[Entries supplied — start]

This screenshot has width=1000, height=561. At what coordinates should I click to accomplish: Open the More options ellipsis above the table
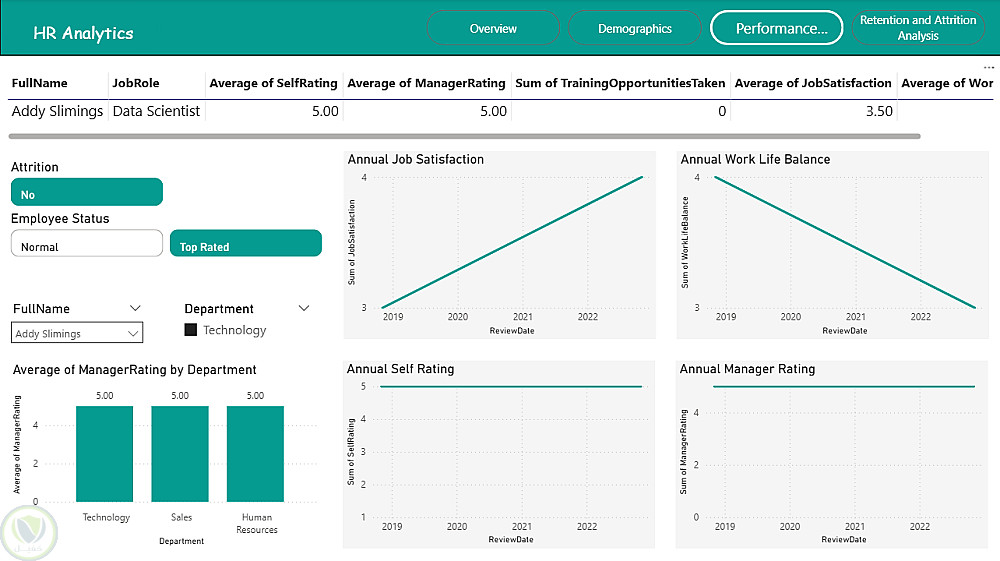pyautogui.click(x=989, y=67)
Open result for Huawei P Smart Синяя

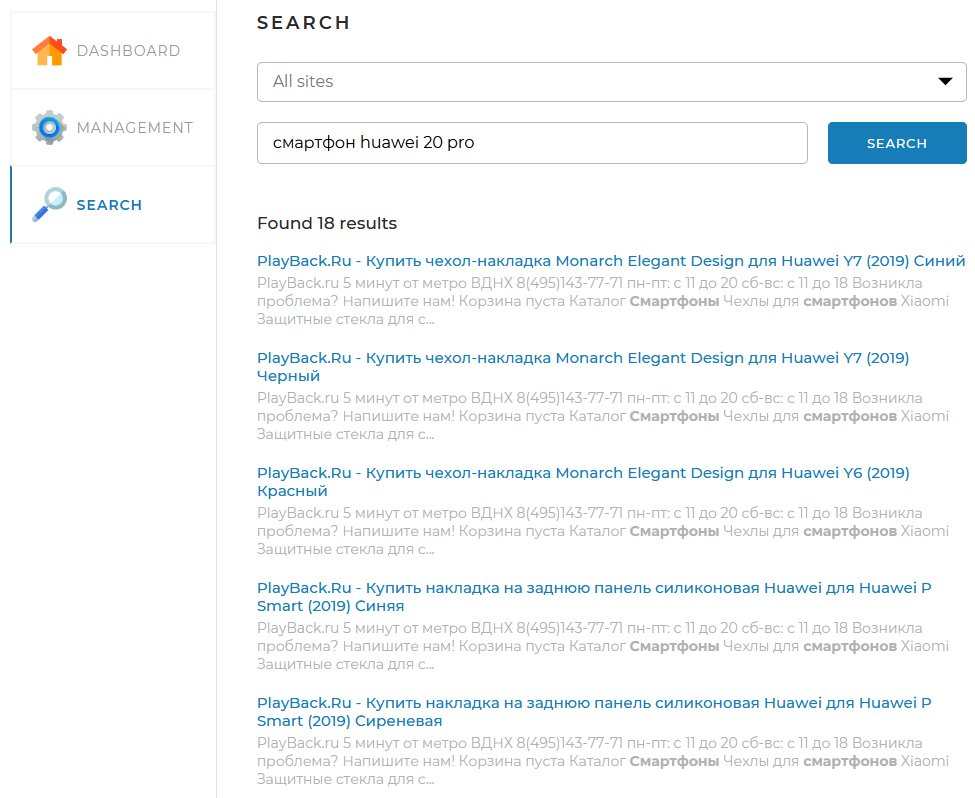point(595,597)
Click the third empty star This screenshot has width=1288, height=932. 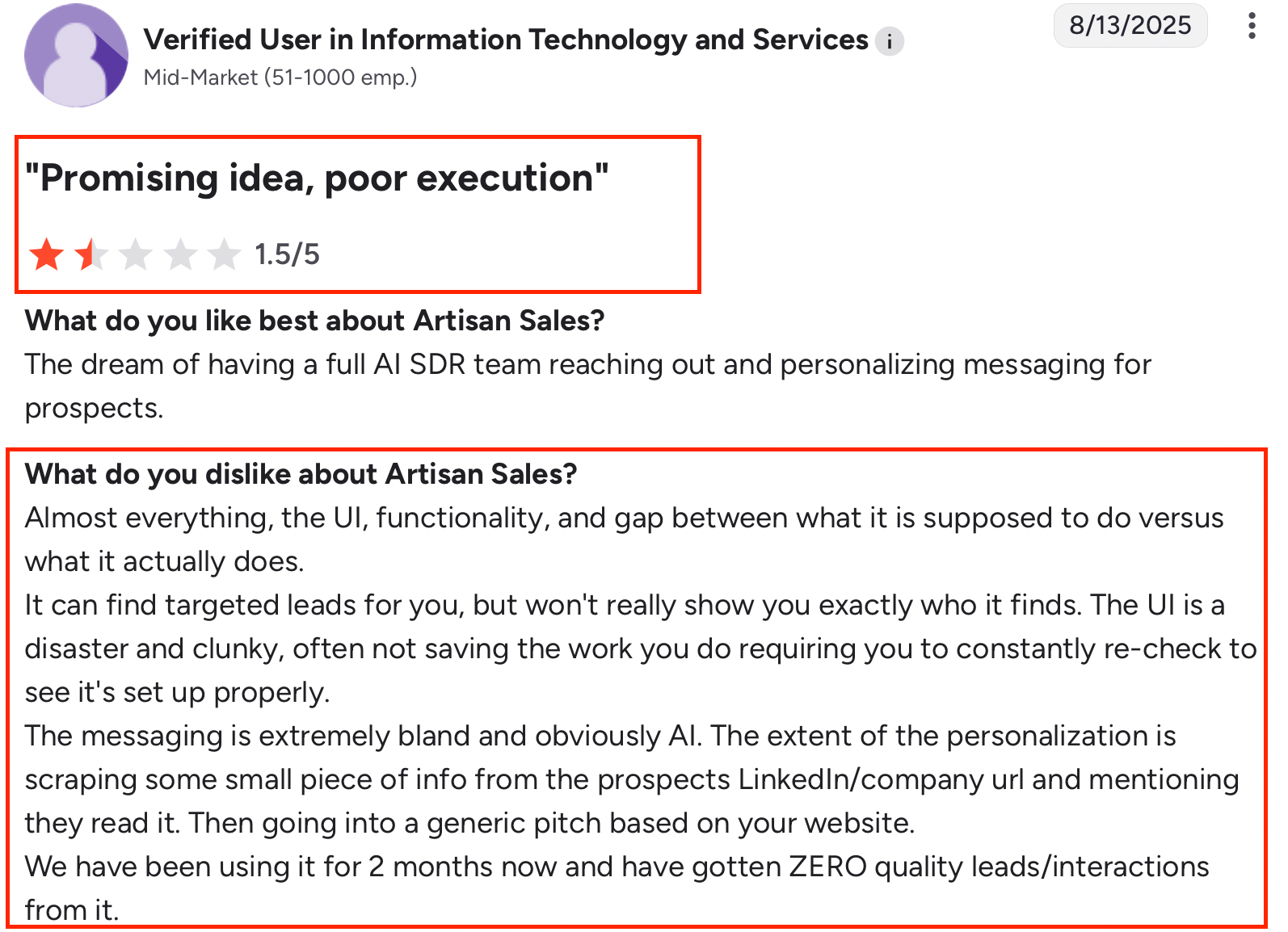pyautogui.click(x=135, y=254)
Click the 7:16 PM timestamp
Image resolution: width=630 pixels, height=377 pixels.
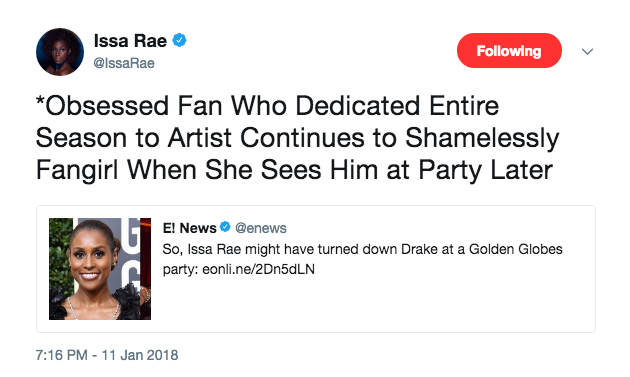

[Entries supplied — finish]

= The problem =
Lines from the one with "Click the 7:16 PM timestamp" through the final line of the listing above: copy them exactly, both ends included, and omit every picture.

= Result for this exercise =
Click the 7:16 PM timestamp
Image resolution: width=630 pixels, height=377 pixels.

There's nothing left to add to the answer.